For this gallery I assume a average private photo collection of 100,000 media, 200,000 files and a recent mobile phone.
Today (almost) every thing can be presented and edited by a web page. Mobile phones are omnipresent and have enough power to process complex web applications. So it makes tatal sense to offer a web gallery for the family where everyone can consume the gallery on their mobile phone.
The HomeGallery uses precalulated preview images and videos. There are pro and cons regarding prerendering and on demand rendering:
Pros of prerendering
Cons of prerendering
Pros of on demand previews
Cons of on demand previews
The prerendered previews is choosen due the core feature of similarity search, SoC targets and decoupeling of (offline) originials. I do not think that storage consumption of the previews is an issue to the private storage space. Further, the time of the preview calculation can be splited in several chunk steps (e.g. by years) to use the gallery quickly until all previews are calculated.
The main data structure is encoded in JSON format. JSON is the common data exchange format of the web. It can be read by machines but also by human, which helps debugging problems.
It might be stored plain, compressed by gzip or as newline-delimited JSON in the HomeGallery.
There is no database, just a JSON array. And the main gallery database is loaded completly into the browser. Today devices - even mobile phones and SoC - are fast enough to process and filter 100k entries quickly (below a second and less). So why use a backend database which is slowed down by client-server requests?

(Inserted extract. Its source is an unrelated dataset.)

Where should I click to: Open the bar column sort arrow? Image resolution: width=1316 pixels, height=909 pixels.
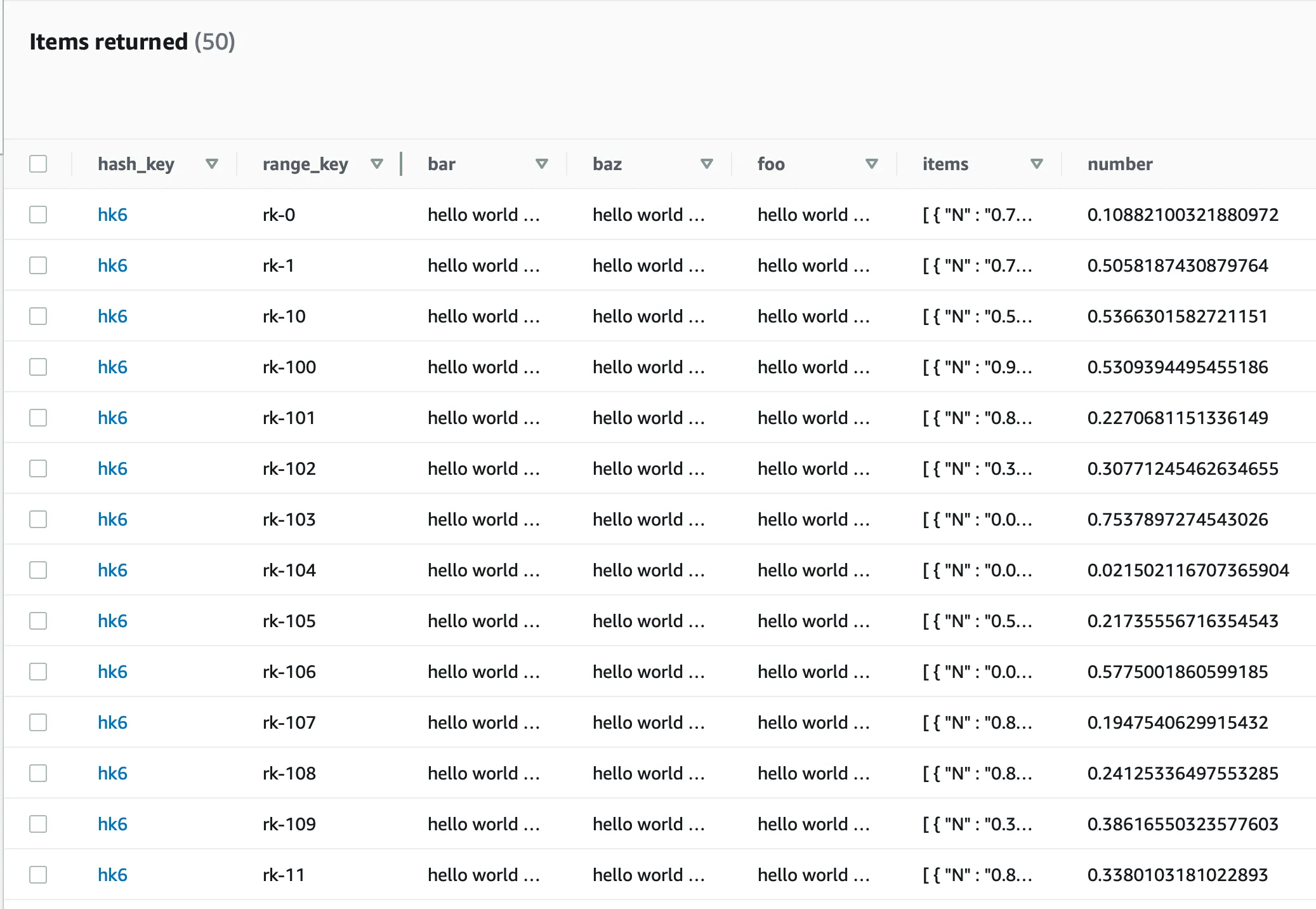(x=542, y=164)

For a private media collection of 100,000 files the execution times are good enough.
I like Javascript and Typescript and I think these are awesome languages. The eco system with node packages is wide supported. The language helps me prototyping the features quickly in the backend and frontend or both. Perfect for a pet project.

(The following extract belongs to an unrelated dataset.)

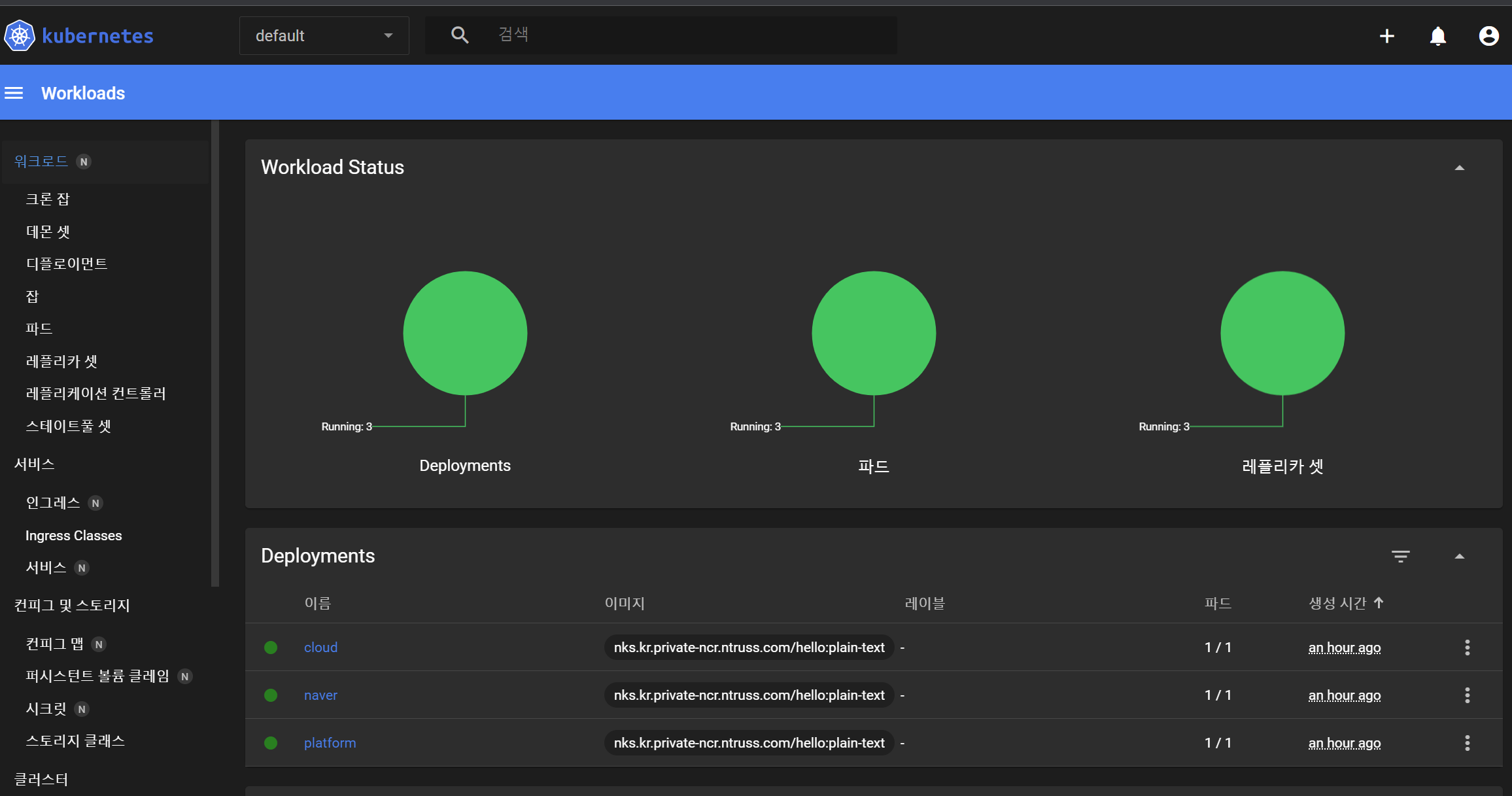Click the Deployments filter icon
The image size is (1512, 796).
(x=1400, y=556)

HomeGallery uses an offline file index which stores meta data a directory tree. It keeps a state of a file such as name, file time and inodes. With it, a change can be detected quickly by comparing the stored state with the current state.

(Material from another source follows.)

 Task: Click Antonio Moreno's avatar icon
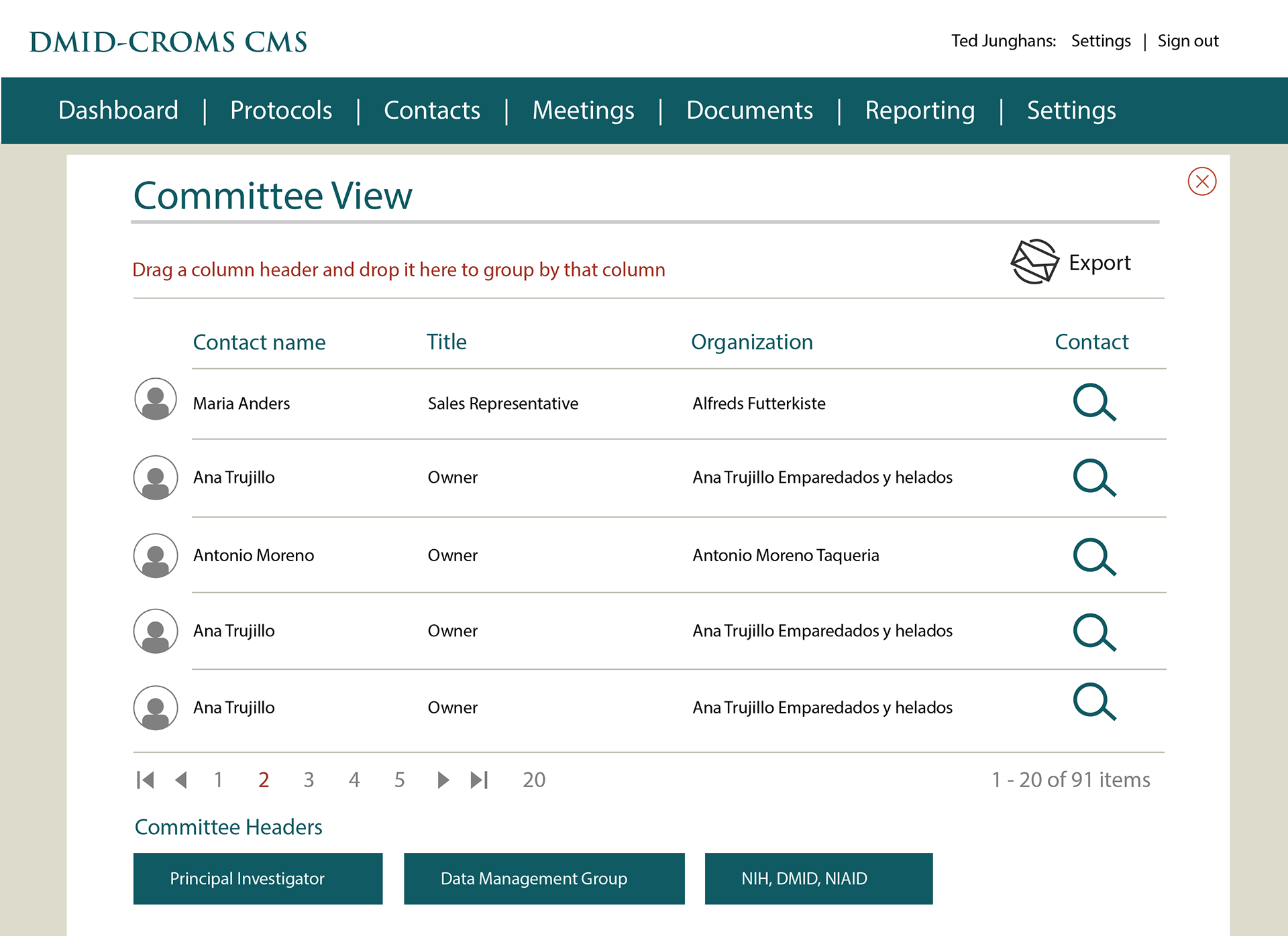[156, 556]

This method is choosen over live filesystem notifications like inotify because it offers more flexibility. A live notification needs to be run while the gallery application runs. Any change outside the lifetime of the application are not recognized. This drawback is crucial.
Further a live notification is not required since the time when files or directory change are mostly well known. E.g. a user copies new files from the camara memory card or a user renames some files or folders. For all these scenarios an update happens infrequently and it can be performed fast engough.
An offline file index offers also the possibilty to load the directory tree of an offline media source and operations can still be performed on existing previews or meta data on the storage.
As file or media identifier a SHA1 checksum is used. This checksum is calculated over the file content and if a single bit changes, the checksum changes. SHA1 algorithm is used because git uses it and is good enough where the gallery has not more than one million files. Due the usage of the file index, an calculation of the checksum happens only for unknown file such as new or changed files.
A renamed or moved file might trigger a recalculation of the checksum as identifier but results to a known identifier. So already calculated preview files or meta data can be kept.
It has also some security properties: The identifier is not guessable. As long the identifier is not known, the image can not be retrived. A storage can hold images for several user galleries.
Any change on the file (also embedding new meta data such as GEO data, IPTC or XMP) leads to a new identifier and to new preview file generations. Therefore it is recommended to use side car files such as [.xmp]{.title-ref} files.